The base of investors in India is very populous with commodities and equity traders, hence these moves are significant and could create a switch by those with less than comfortable faith in India’s government and market structure to get this type of move right.

Thus, multi-asset solutions provided by MetaTrader based brokers may well be a good antidote and therefore should be looked at seriously.

Commodity trading in India has a long history. In fact, commodity trading in India started much before it started in many other countries. However, years of foreign rule, droughts and periods of scarcity and government policies caused the commodity trading in India to diminish.

Commodity trading was restarted in India recently.
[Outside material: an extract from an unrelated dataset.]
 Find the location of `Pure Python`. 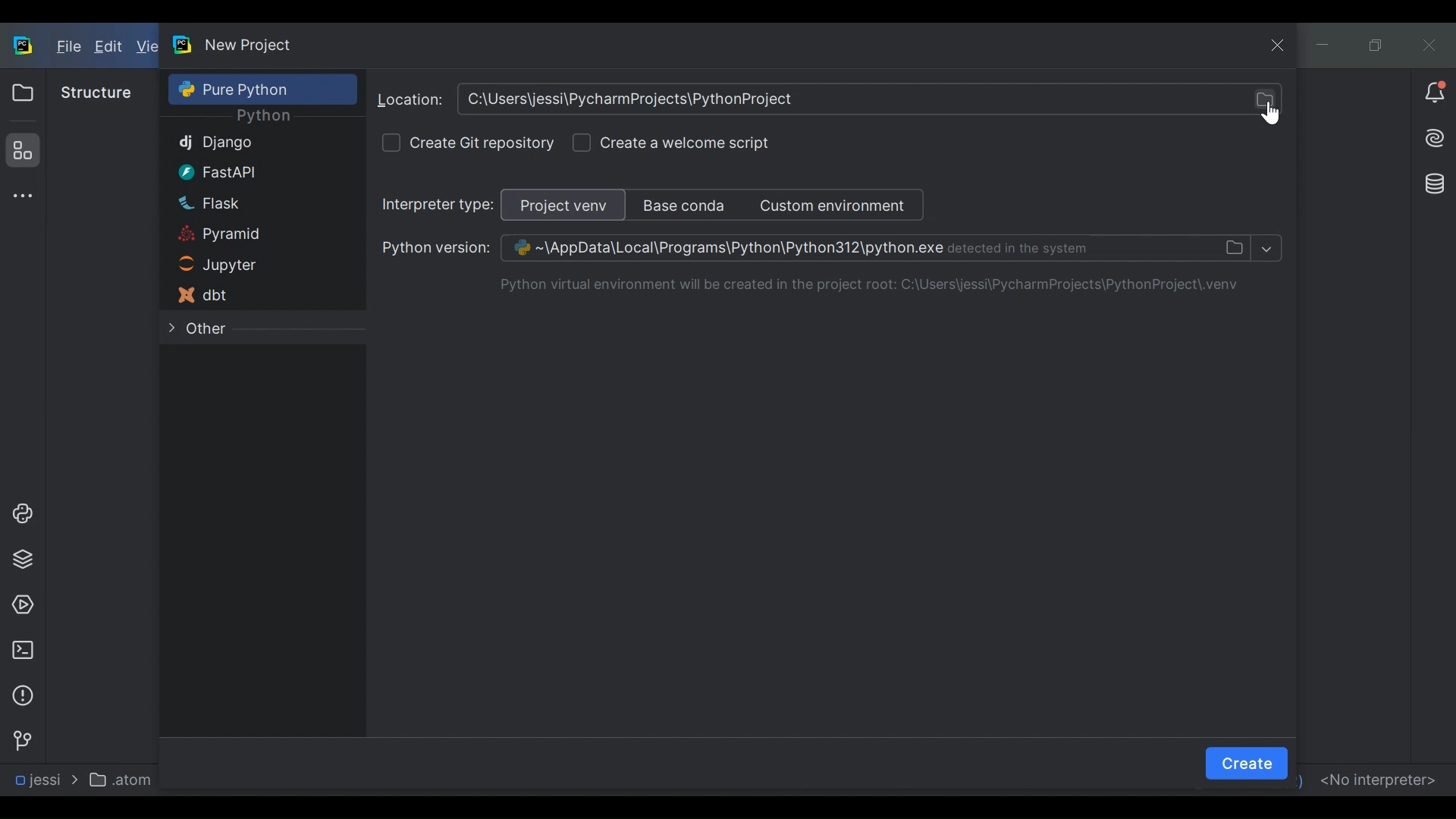

Pure Python is located at coordinates (263, 88).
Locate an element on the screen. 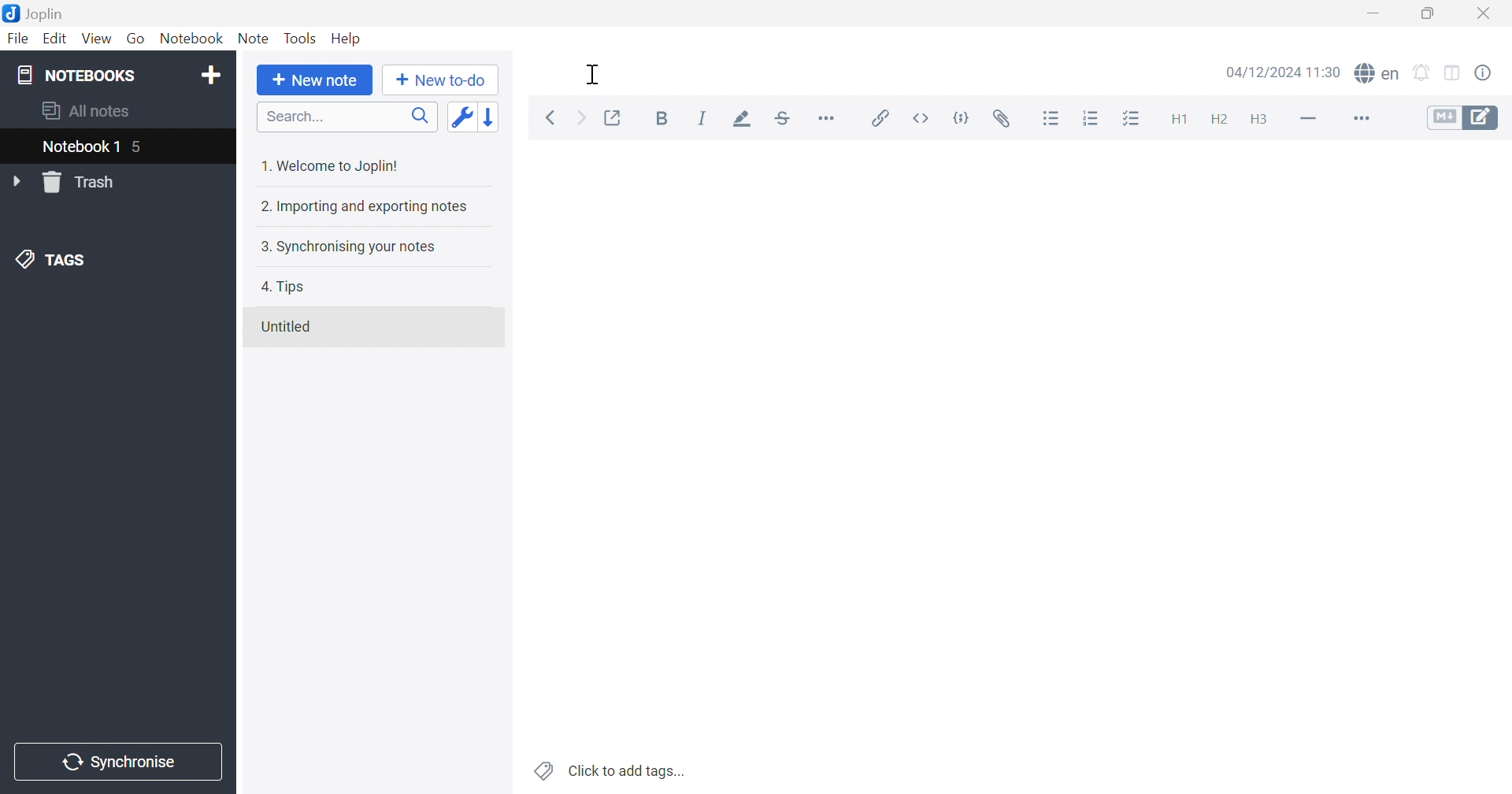 The image size is (1512, 794). File is located at coordinates (20, 37).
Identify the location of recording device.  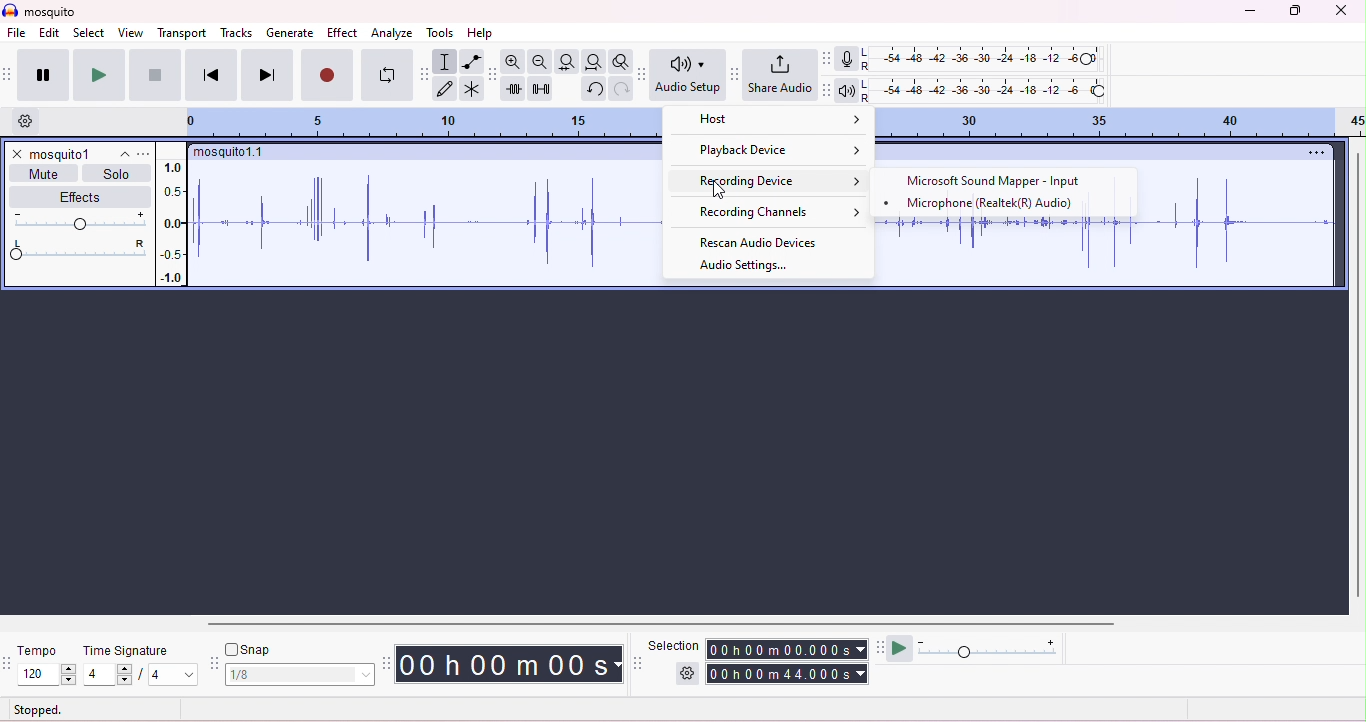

Today, apart from numerous regional exchanges, India has six national commodity exchanges namely, Multi Commodity Exchange (MCX), National Commodity and Derivatives Exchange (NCDEX), National Multi-Commodity Exchange (NMCE) and Indian Commodity Exchange (ICEX), Universal Commodity Exchange (UCX) and the ACE Derivatives exchange (ACE).

The nature of the business is somewhat different to that of London, Chicago or Sydney, in that the fast pace and constant volatility, plus lots of disorder in the markets creates massively differing methods to be implemented from time to time. Traders therefore are adaptable to change and used to higher risks than those in more stable markets, hence are a good read across for spot FX via exchanges.

Turnover is vast at Indian exchanges, thus for those with a will to attempt to navigate the extremely complex yet volatile derivatives market, this may be a good opportunity.